FPLD typically presents with lipoatrophy of the limbs and gluteal region, often with paradoxical fat accumulation in the face, neck, or trunk. It is commonly associated with metabolic complications such as insulin resistance, type 2 diabetes, dyslipidemia, and hepatic steatosis (3). Genetically, FPLD is heterogeneous, with pathogenic variants reported in several genes involved in adipogenesis, lipid metabolism, and nuclear or membrane integrity. These include LMNA (FPLD2), PPARG (FPLD3), PLIN1 (FPLD4), CIDEC (FPLD5), LIPE (familial partial lipodystrophy type 6 [FPLD6]), CAV1 (FPLD7), and NOTCH3 (proposed FPLD8) (4). Type 1 (Köbberling subtype) likely has a polygenic basis (5). A gene-based classification is emerging to better reflect molecular and clinical variability.

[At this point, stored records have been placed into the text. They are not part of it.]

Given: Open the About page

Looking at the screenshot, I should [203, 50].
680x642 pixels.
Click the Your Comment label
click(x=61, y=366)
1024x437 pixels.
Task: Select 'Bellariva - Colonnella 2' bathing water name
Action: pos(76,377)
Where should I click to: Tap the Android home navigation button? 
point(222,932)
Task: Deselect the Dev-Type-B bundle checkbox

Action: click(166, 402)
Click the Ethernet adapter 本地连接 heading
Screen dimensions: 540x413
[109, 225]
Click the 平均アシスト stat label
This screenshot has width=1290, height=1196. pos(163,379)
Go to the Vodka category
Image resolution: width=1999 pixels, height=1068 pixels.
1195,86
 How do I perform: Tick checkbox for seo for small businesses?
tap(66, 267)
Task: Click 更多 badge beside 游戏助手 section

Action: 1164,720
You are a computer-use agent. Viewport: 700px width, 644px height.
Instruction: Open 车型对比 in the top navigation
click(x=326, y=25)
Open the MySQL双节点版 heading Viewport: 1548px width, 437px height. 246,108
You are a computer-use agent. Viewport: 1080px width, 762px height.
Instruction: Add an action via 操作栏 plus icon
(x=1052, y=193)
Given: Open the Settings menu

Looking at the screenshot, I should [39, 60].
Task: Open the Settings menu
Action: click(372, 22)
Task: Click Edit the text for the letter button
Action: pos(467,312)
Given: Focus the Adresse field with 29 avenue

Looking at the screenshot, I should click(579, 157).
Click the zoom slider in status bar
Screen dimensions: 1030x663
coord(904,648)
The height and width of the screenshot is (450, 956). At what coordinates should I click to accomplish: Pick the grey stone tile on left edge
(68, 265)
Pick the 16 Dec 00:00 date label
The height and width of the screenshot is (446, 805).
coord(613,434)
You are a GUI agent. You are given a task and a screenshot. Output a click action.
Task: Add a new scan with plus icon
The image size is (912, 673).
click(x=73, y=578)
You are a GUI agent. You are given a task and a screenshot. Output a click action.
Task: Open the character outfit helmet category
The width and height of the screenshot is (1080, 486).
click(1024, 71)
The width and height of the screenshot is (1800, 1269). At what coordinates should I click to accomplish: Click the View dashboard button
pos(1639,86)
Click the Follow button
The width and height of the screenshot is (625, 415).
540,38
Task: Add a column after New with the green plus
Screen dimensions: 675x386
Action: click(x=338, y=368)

Among monogenic forms, heterozygous LMNA variants are the most frequent cause, whereas biallelic LIPE variants underlie the rarer FPLD6 subtype (3, 4).
We report five individuals with familial partial lipodystrophy due to novel or ultrarare LMNA and LIPE variants, expanding the known mutational and phenotypic spectrum.
Materials and methods
2
Patients
2.1
All patients were evaluated and followed up at the Obesity and Lipodystrophy Center, Endocrinology Unit, University Hospital of Pisa. Written informed consent and Ethics Committee approval (CEAVNO, protocol No. 12258_SANTINI, 25 January 2018) were obtained in accordance with the Declaration of Helsinki.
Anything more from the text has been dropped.